目前,针对增材制造材料的疲劳寿命预测问题,主要方法有理论分析方法和数据驱动方法[6]. 由于增材的疲劳失效主要由工艺缺陷所导致的应力集中效应引起[7-10],因此,传统方法试图从工艺和缺陷两方面研究疲劳寿命的定量描述[11-14]. 其中,基于缺陷的模型需要对缺陷进行表征,因此十分依赖CT扫描、破坏性金相检查等检测技术,应用成本较为高昂. 与之相比,基于工艺的模型只需掌握增材制造工艺参数,便可通过拓展经典疲劳分析方法预测增材制造疲劳寿命,具有较好的工业应用前景. 通过引入激光功率、扫描速度、层厚和舱口间距等工艺参数,Zhan等[14]提出了一种考虑增材效应的连续损伤力学(Continuum Damage Mechanics,CDM)模型,并利用该模型预测了多种增材制造的疲劳寿命. 另一方面,数据驱动技术,尤其是人工神经网络(Artificial Neural Network,ANN),凭借其强大的非线性拟合能力,近年来被广泛应用于增材制造疲劳寿命预测问题. Jan等[15]结合ANN与斯皮尔曼秩相关分析,实现了增材制造Ti-6Al-4V的高精度疲劳寿命预测. Maleki等[16]以工艺参数及材料参数作为ANN建模特征,构建了一个可考虑工艺影响的增材疲劳寿命预测模型,成功地预测了经过后处理的LPBF AlSi10Mg试件的疲劳寿命. Lei等[17]利用ANN对LPBF哈氏合金疲劳寿命进行了预测,预测结果远优于传统疲劳寿命模型的预测结果. 上述研究工作充分证明了数据驱动技术在增材疲劳寿命预测问题上的适用性.

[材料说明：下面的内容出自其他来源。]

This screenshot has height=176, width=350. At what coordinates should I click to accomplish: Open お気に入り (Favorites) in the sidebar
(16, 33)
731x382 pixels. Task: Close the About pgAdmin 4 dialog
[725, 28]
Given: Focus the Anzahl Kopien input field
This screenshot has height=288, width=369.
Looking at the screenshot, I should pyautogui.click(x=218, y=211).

作为当前最具代表性的两种增材制造疲劳寿命模型,CDM模型和ANN模型受到了较多关注. CDM模型能够在经典CDM框架下量化各工艺参数对疲劳寿命的影响规律,理论基础坚实且物理意义明确;ANN模型则具有极强的自适应非线性拟合能力,使用灵活且精度较高. 然而,这两个模型同时也存在着各自缺陷. 一方面,CDM模型涉及大量经验成分,因此其适用范围通常较为有限,在缺乏标定数据的情况下其预测精度也无法得到保证[18];另一方面,ANN模型需要足量的训练数据,无法应用于小样本工况和非训练域的定寿计算[19].

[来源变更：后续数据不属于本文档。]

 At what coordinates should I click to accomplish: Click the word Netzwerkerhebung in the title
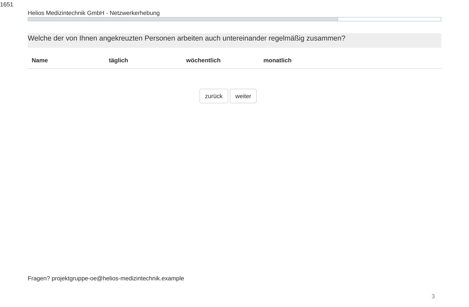[x=134, y=13]
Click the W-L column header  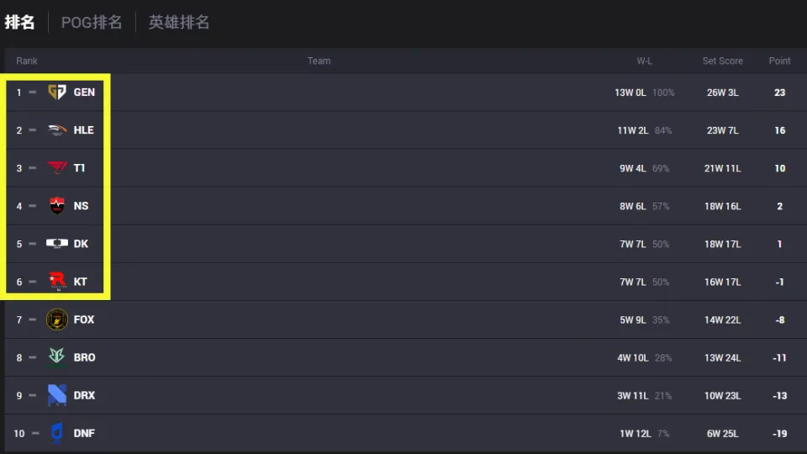coord(644,61)
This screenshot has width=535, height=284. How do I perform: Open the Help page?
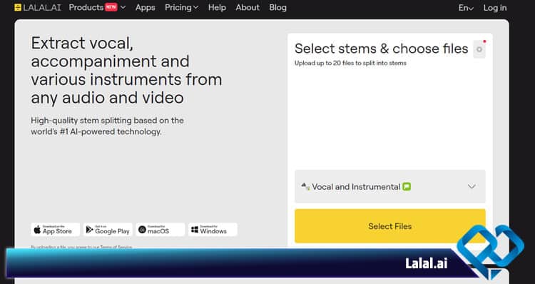[x=217, y=8]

鉴于CDM模型和ANN模型的各自优势和局限性,物理知识指导下以数据驱动技术为支撑的知识-数据双驱动模型在近年来逐渐兴起. 此类模型的核心思想在于将物理知识以各种形式融合进数据驱动的计算过程中,以提升模型在预测精度、数据需求等各方面的性能. 目前常用的知识-数据融合方法有特征融合、参数融合和输出融合. 特征融合将由物理知识构造的特征参量融合进原始数据特征集之中;参数融合多基于预训练-微调框架而展开,使用物理知识和原始数据依次地或并行地调整模型参数;输出融合则主要依据物理知识对模型的学习目标进行优化,其代表性方法为误差学习. 现有研究结果表明,上述三种融合方法均可提升疲劳寿命预测模型的预测性能. 例如,Gan等[20]构建了一类多输出分支ANN,通过将不同物理方法生成的低保真数据与试验得到的高保真数据集成于同一ANN架构下,不仅提升了预测精度,同时降低了数据需求. 在特征融合方法方面,Wang等[21]引入CDM数值计算结果作为ANN建模的额外输入特征,进一步提升了模型的预测精度. 此外,基于输出融合方法,Liu等[22]开发了一种以CDM理论预测与试验结果的误差为训练目标的ANN模型,并成功将其用于铝合金高周疲劳寿命预测. 与传统物理或数据方法相比,该模型被证明具有更佳的精度与鲁棒性. 需要指出的是,知识-数据双驱动模型的相关研究目前主要面向传统材料的疲劳问题,对于增材疲劳问题的研究与应用仍十分不足,不同模型的预测特点和适用边界尚待厘清.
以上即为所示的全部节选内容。